In an effort to reduce risk in the communities receiving assistance, working with local representatives to identify those most at need and make certain they understand their rights is a crucial means to build trust. And because Oxfam was asking people very sensitive questions about their ability to feed their families, we wanted community members to feel safe discussing such issues.

One crucial message delivered by relais to community members needed to be extremely clear: No member of the community should have to give or exchange anything (including sex) in order to be put on the list of people to receive assistance.  Oxfam and the START Network also made certain that they continued to communicate this point during the implementation of the project, and that “the post-distribution monitoring survey will include follow up questions on these issues of sexual abuse and exploitation,” says Khar Ndieye, Oxfam’s program manager.

Training in Safe Programming helps local partners like the relais working in the START Network as well as Oxfam staff to be on the same page in terms of zero tolerance of any person exchanging money, goods, or services for sex. Oxfam and START network staff are also on the same page about how to respond in case someone comes forward with a complaint.

“We want our staff to report any complaints directly to specialized safeguarding staff,” says Senior Safeguarding Advisor Jennifer Emond, who delivered the Safe Programming training to Oxfam and partner staff, and the relais in early 2020. Timely reports, she says, are crucial “so that we can get the survivor assistance, and investigate the allegation in a safe, survivor-centered way.”

El Salvador

For its training In El Salvador, Oxfam America secured support from Margaret A. Cargill Philanthropies to fund a dedicated project that focuses on improving accountability to communities through safe programming. Oxfam is working with three local organizations and the project was launched with a safe programming training for staff. The objective of the grant and training is to raise awareness of safe programming principles and use technology to track information Oxfam and partners can use to make humanitarian programs more inclusive, reduce risk to women and marginalized people, and make humanitarian work safer and more accountable.

Safe Programming training “allows us greater community participation and empowerment, greater transparency and trust of the communities, partners, and donors with whom we work,” say Mercedes Garcia, Oxfam’s humanitarian program manager in El Salvador. She says the objective is to “reduce the possibility of causing unintentional damage to the most vulnerable people.”

Garcia says that the current COVID-19 pandemic is raising the stakes on their humanitarian program in El Salvador: “People will have multiple needs, which raises risks that their rights could be violated through abuses of power, sexual abuse in exchange for help from various actors…these abuses can be diminished or eliminated if we empower people, if they can participate in the construction of a feedback system.”

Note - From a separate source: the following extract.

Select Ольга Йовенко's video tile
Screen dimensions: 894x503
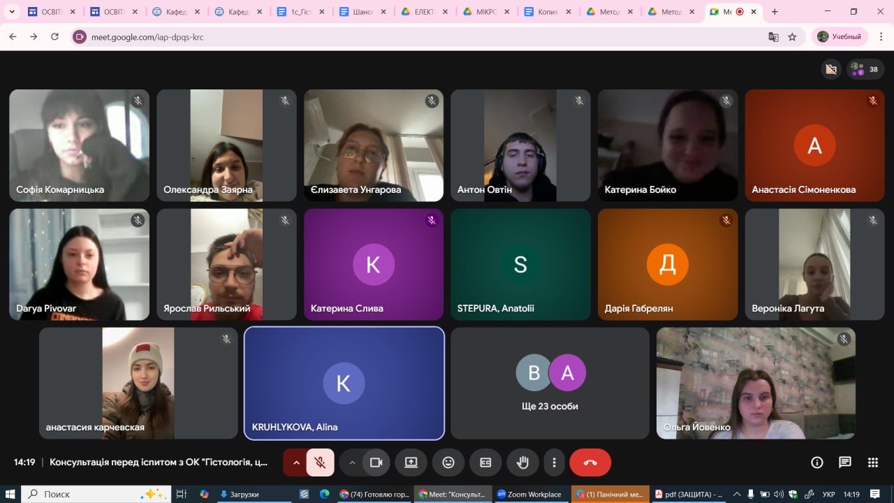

One of Oxfam’s partners involved is the Justice and Gender Foundation, which “specializes in gender equality and violence against women, and plays an essential role in providing Oxfam with gender advice, training, and support and protection in emergencies,” says Melida Guevara, Oxfam’s gender justice program manager. With their help, the Safe Programming initiative is working to protect the rights of women who suffer any sexual abuse or exploitation as, according to Guevara, they have “the right to be heard and treated with dignity and respect, and not to be blamed or re-victimized.”

The Justice and Gender Foundation’s in-depth knowledge of the laws that apply to situations of violence and exploitation of women is helping Oxfam ensure that it can “ensure compliance with care protocols in cases of sexual violence, ensure that survivors receive help, and are guaranteed timely and adequate protection, that their emotional state is taken into account and that they have the necessary information about their rights,” Guevara says.